Constructing a loss function of the depth map completion network;

wherein D ^gt Is a groudtuth depth map, D ^pred Is a depth map predicted by an algorithm, d _υ V and | v | represent depth values at the pixel index v, D, respectively ^gt P is 1 denotes l ₁ Loss, 2 represents l ₂ Loss;

wherein S ₁ And S ₂ For two 3D point cloud sets, carrying out back projection on a dense depth map predicted by a depth map completion network to a 3D space to obtain pseudo laser points, carrying out the same operation on the dense depth map in the group route, and calculating the CD loss between the dense depth map and the pseudo laser points;

step 703: in combination with reconstruction loss in depth map completion and CD loss iteration in point cloud processing, the final loss function is:

L＝μL _recon +(1-μ)L _CD

wherein mu is a weight coefficient lost by depth map reconstruction;

Step 902: and (4) continuously using the grid reconstruction in OpenMVS to obtain a three-dimensional grid model from the dense point cloud obtained in the step 901, using a grid optimization module to obtain a finer grid model, and using a texture mapping module to obtain a final three-dimensional surface model with texture.

The above description is only an embodiment of the present invention, and does not limit the present invention in any way, and any simple modifications, alterations and equivalent structural changes made to the above embodiment according to the technical essence of the present invention still fall within the protection scope of the technical solution of the present invention.

Claims

1. A visible light image and laser radar data fusion method based on deep learning and applicable to three-dimensional reconstruction of outdoor buildings comprises the following steps:

step 102: projecting the point cloud collected by the laser radar to an imaging plane of the visible light camera to obtain a corresponding sparse depth map;

step 302: obtaining an intermediate feature vector representation of one of the two images by 5 ResNet rolling blocks of the result obtained in the step 301;

step 401: selecting a point cloud processing classical network PointNet + + as a point cloud characteristic encoder;

step 402: grouping the input point clouds, and extracting the features of each group: carrying out dimensionality change, carrying out convolution operation, and finally carrying out maximum pooling according to a PointNet mode to obtain characteristics;

step 501: the decoder uses the multi-scale image features from the image encoder and the point features from the point cloud encoder, and consists of four transposed convolutional layers and a convolutional layer, and the transposed convolutional layers up-sample the features;

step 502: projecting the point features onto each transposed block in the same proportion as the image features by feature projection;

which represents the affinity of the reference pixel,

denotes the positions of (m, n) and (i, j)Affinity of the pixel.
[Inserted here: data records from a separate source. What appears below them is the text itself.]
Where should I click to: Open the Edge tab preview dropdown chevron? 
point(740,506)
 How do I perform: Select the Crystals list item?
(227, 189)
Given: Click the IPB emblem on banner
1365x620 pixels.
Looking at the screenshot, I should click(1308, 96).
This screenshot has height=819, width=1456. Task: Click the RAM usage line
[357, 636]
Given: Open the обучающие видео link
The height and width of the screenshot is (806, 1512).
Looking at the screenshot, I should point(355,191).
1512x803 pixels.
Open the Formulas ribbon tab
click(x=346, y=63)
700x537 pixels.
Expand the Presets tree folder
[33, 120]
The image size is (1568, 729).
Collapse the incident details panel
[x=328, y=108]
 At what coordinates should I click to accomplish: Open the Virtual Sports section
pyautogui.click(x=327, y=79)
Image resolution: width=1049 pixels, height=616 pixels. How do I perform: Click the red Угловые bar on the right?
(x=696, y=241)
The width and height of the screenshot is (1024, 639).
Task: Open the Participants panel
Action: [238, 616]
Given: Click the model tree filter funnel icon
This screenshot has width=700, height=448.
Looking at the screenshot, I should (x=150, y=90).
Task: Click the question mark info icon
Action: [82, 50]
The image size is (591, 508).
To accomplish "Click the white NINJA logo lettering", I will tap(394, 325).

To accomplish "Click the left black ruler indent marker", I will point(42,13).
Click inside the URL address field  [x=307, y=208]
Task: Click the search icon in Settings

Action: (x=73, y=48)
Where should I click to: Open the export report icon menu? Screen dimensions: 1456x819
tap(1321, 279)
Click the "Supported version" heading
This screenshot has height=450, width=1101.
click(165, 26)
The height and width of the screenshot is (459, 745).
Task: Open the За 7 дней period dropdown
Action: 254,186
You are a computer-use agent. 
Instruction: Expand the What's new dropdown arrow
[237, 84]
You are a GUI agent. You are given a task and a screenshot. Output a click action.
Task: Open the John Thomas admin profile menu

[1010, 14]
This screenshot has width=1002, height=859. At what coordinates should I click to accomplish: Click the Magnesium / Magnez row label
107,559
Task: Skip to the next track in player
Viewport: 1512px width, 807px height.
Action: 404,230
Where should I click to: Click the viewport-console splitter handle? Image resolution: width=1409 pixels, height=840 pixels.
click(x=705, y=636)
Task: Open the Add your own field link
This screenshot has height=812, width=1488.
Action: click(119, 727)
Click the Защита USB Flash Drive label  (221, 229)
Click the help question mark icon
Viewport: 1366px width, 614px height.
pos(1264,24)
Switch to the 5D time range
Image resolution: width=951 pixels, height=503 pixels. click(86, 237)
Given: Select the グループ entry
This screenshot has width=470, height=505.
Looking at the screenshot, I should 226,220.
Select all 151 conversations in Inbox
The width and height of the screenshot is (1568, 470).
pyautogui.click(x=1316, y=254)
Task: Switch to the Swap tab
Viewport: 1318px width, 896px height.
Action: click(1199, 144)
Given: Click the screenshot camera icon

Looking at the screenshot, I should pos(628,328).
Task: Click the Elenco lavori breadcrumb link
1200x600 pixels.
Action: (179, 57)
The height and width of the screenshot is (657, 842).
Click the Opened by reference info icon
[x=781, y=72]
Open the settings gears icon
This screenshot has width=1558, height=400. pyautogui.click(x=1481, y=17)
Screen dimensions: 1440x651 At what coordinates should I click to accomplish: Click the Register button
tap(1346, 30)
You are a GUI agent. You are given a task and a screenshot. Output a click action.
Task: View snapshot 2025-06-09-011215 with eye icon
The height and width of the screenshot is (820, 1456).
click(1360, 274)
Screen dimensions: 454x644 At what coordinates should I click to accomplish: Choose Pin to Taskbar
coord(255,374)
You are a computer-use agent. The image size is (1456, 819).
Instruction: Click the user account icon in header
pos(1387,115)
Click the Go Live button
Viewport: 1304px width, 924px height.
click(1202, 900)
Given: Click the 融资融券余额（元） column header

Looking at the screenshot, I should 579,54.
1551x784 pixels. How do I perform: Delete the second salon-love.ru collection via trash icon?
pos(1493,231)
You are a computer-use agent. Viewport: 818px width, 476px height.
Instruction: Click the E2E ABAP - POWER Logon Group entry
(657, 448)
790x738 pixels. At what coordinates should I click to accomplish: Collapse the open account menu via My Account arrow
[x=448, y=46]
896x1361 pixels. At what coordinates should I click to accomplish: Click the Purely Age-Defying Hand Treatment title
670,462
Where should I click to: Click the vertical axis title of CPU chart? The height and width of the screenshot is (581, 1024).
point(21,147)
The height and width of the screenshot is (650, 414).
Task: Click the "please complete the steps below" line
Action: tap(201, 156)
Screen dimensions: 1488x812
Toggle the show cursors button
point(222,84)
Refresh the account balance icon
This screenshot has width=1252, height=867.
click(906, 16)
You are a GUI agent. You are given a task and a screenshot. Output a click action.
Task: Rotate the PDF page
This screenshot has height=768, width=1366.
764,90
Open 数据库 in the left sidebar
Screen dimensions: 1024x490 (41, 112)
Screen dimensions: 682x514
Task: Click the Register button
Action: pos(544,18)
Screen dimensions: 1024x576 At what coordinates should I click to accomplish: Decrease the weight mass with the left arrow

The first term to the right of the formula represents the propagation of the reference pixel and the second term represents the propagation affinity of the neighborhood weighted by the corresponding pixel.

Step 604: in order to ensure the stability of the transmission, the affinity is normalized by combining confidence coefficient before the transmission, and Tanh-gamma-Abs-Sum is adopted ^* The process of (1), formula:

Constructing a loss function of the depth map completion network;

wherein D ^gt Is a groudtuth depth map, D ^pred Is a depth map predicted by the algorithm, d _υ V and | v | represent the depth value at the pixel index v, D, respectively ^gt P is 1 denotes l ₁ Loss, 2 denotes l ₂ Loss;

step 702: introducing a Chamfer Distance (CD) in 3D point cloud processing, wherein the CD represents that the average value of the points which are closest to each other in two point sets is obtained, and the calculation formula is as follows:

L＝μL _recon +(1-μ)L _CD

wherein mu is a weight coefficient lost by depth map reconstruction;

step 901: replacing a depth map calculation part in OpenMVS, and obtaining a dense point cloud by a method of fusing multi-frame depth maps according to a camera pose calculated by COLMAP and a dense depth map predicted by a depth map completion network.